Stored entries
..........

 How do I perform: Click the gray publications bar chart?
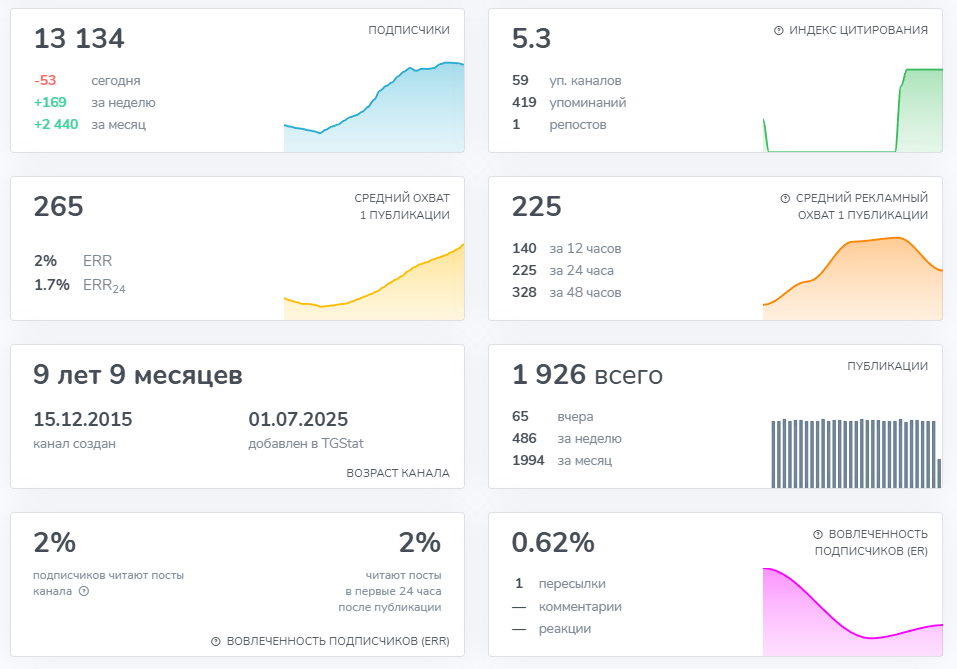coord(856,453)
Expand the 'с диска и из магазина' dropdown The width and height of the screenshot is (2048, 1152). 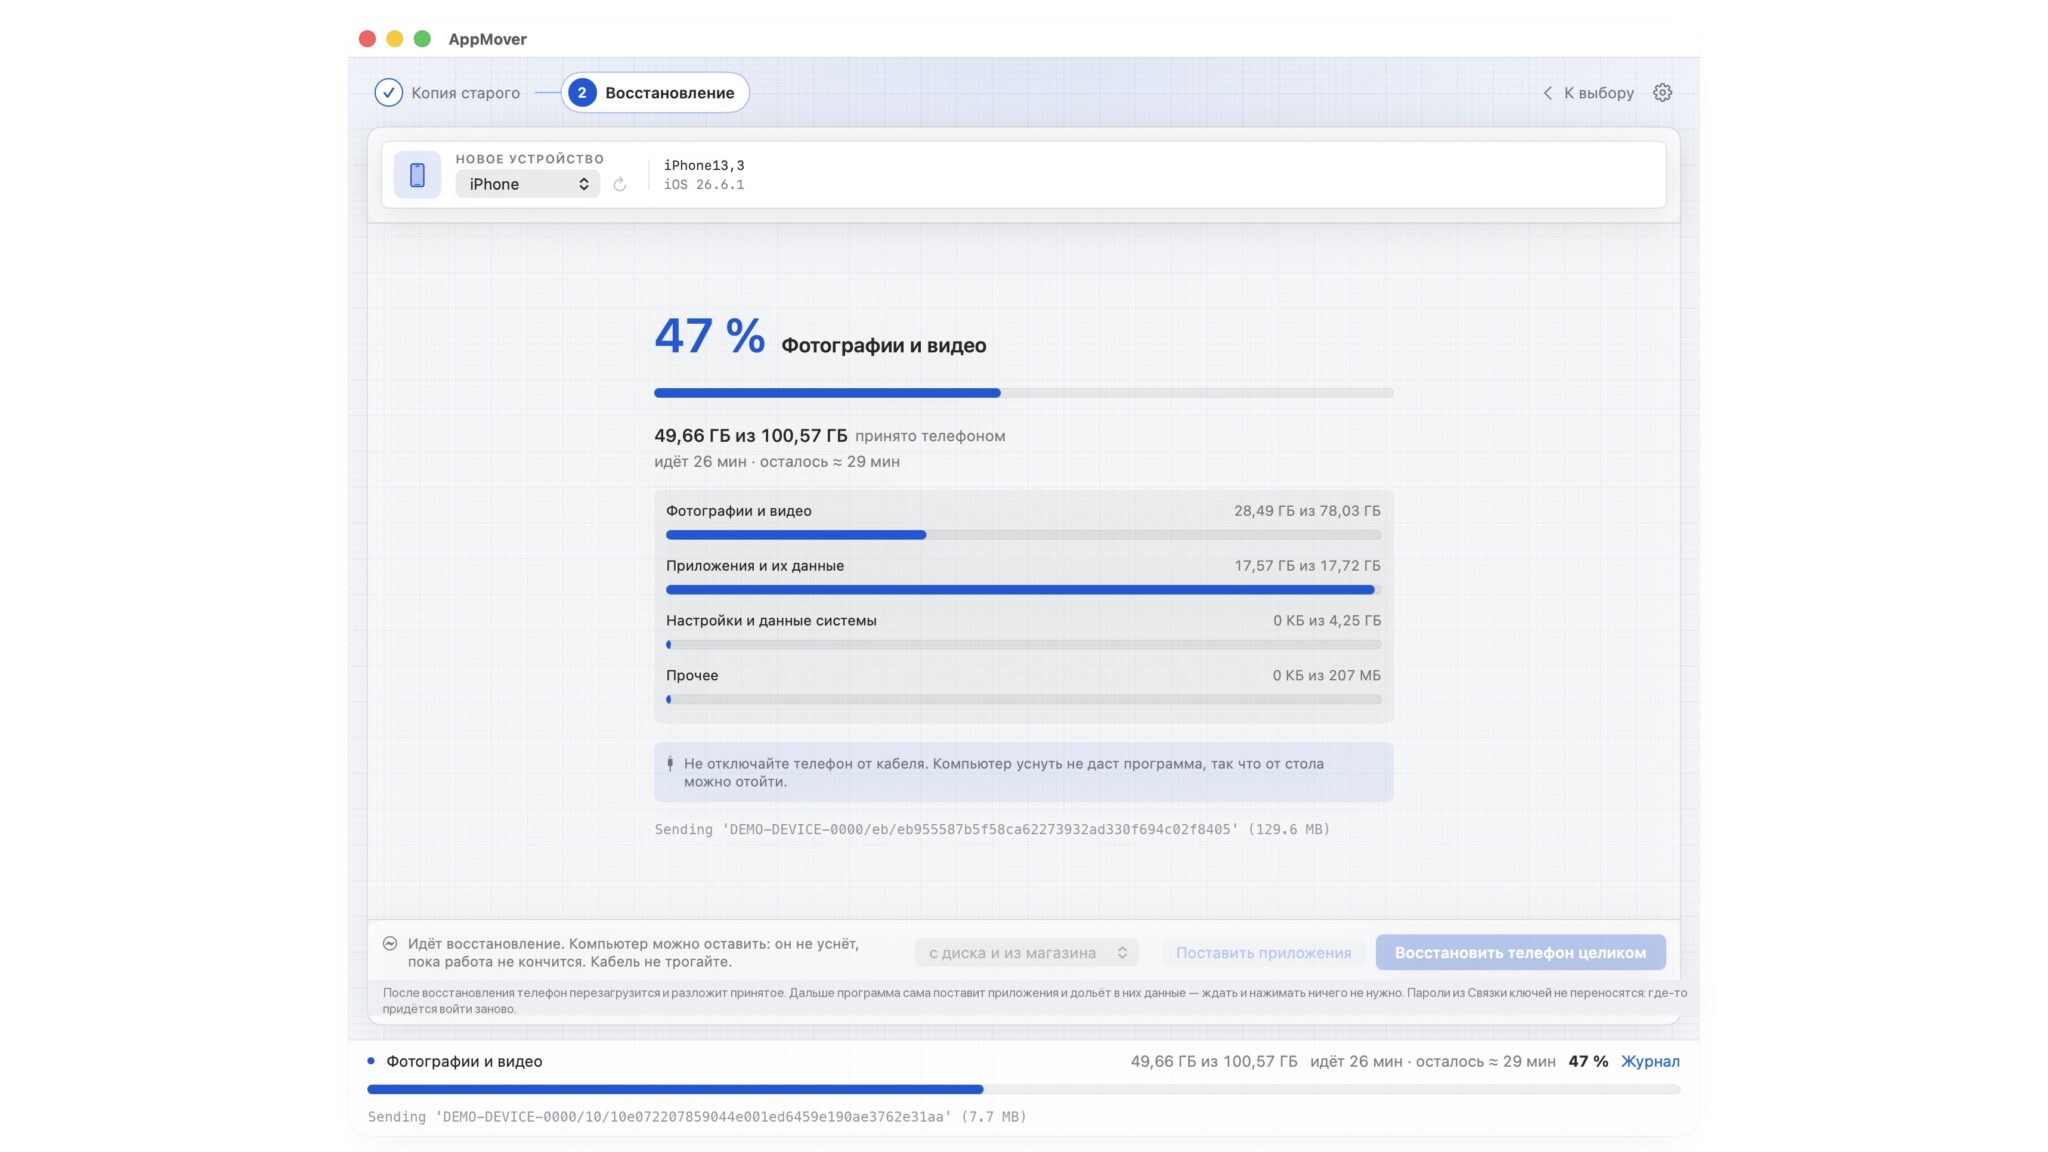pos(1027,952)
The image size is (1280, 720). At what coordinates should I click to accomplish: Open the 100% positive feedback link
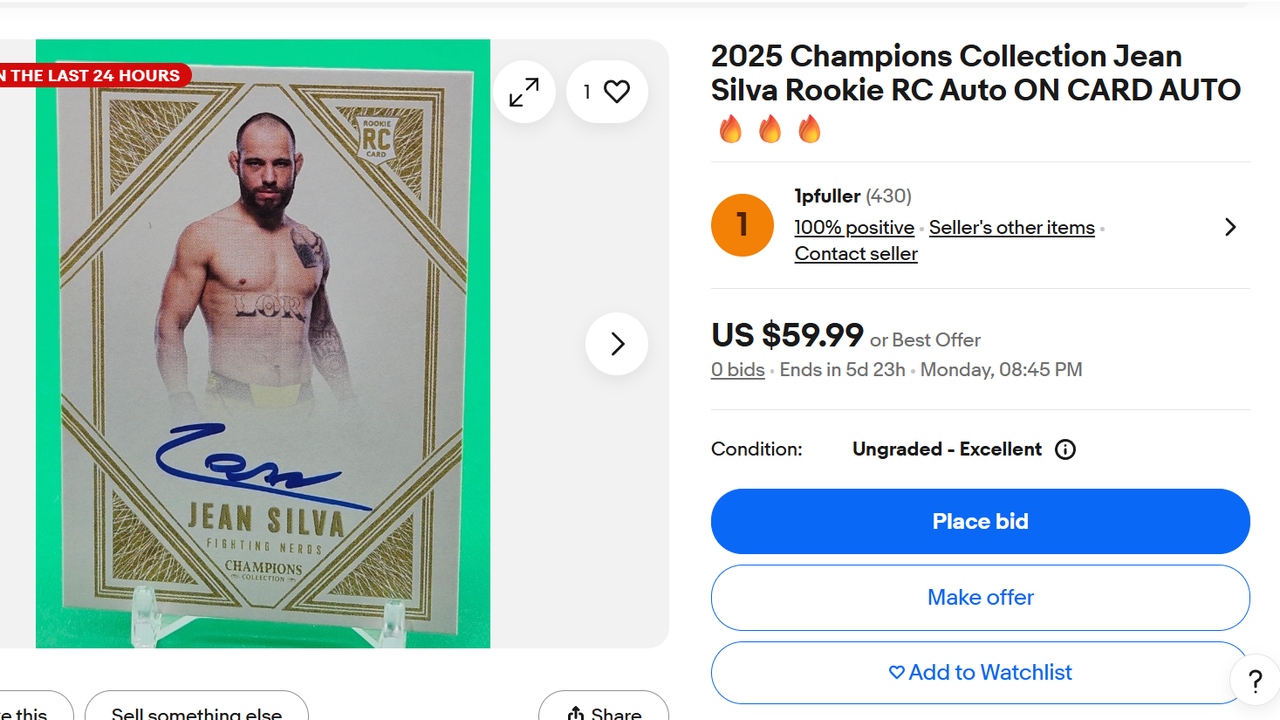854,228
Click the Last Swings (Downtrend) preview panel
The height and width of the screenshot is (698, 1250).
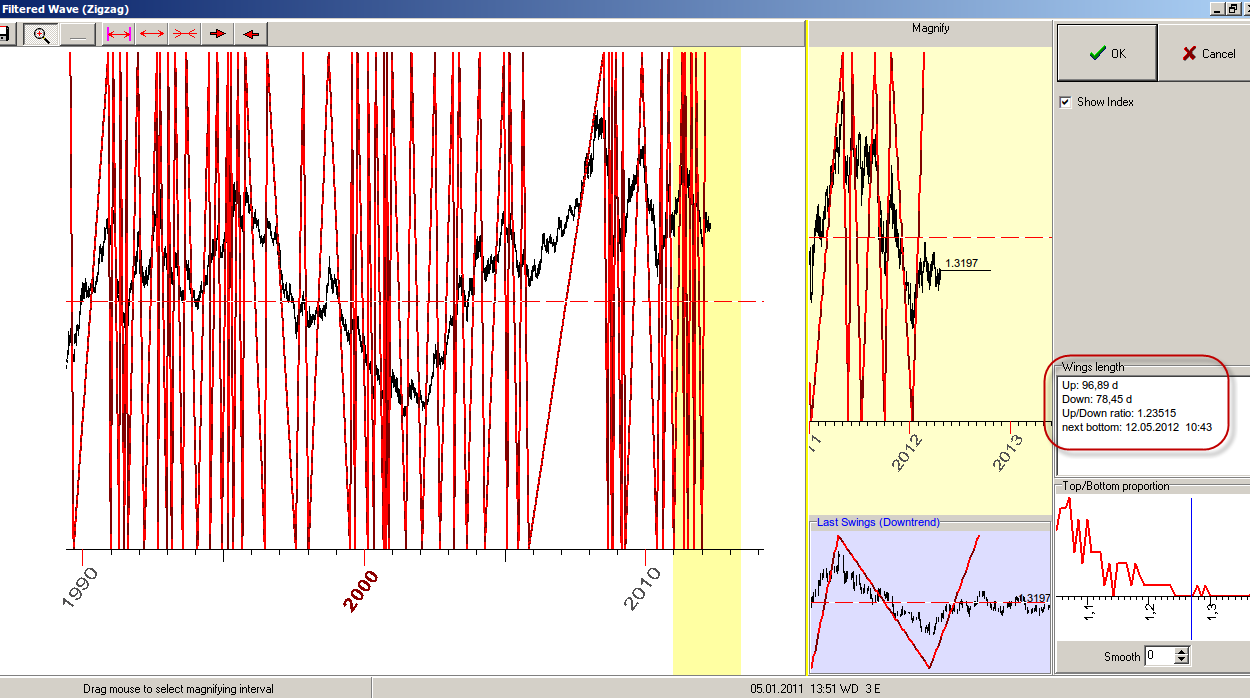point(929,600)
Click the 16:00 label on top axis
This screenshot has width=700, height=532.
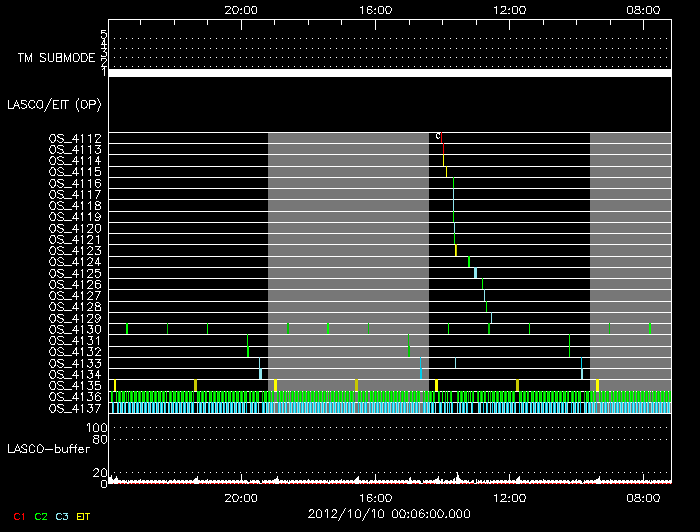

..........

• [TASK]:
Please output only the lines running from the one that holds "Click the Last" through the last line of the entries, both ends included, without any images.

• [REPLY TO THE EXERCISE]:
Click the Last Swings (Downtrend) preview panel
The height and width of the screenshot is (698, 1250).
point(929,600)
Click the 16:00 label on top axis
This screenshot has width=700, height=532.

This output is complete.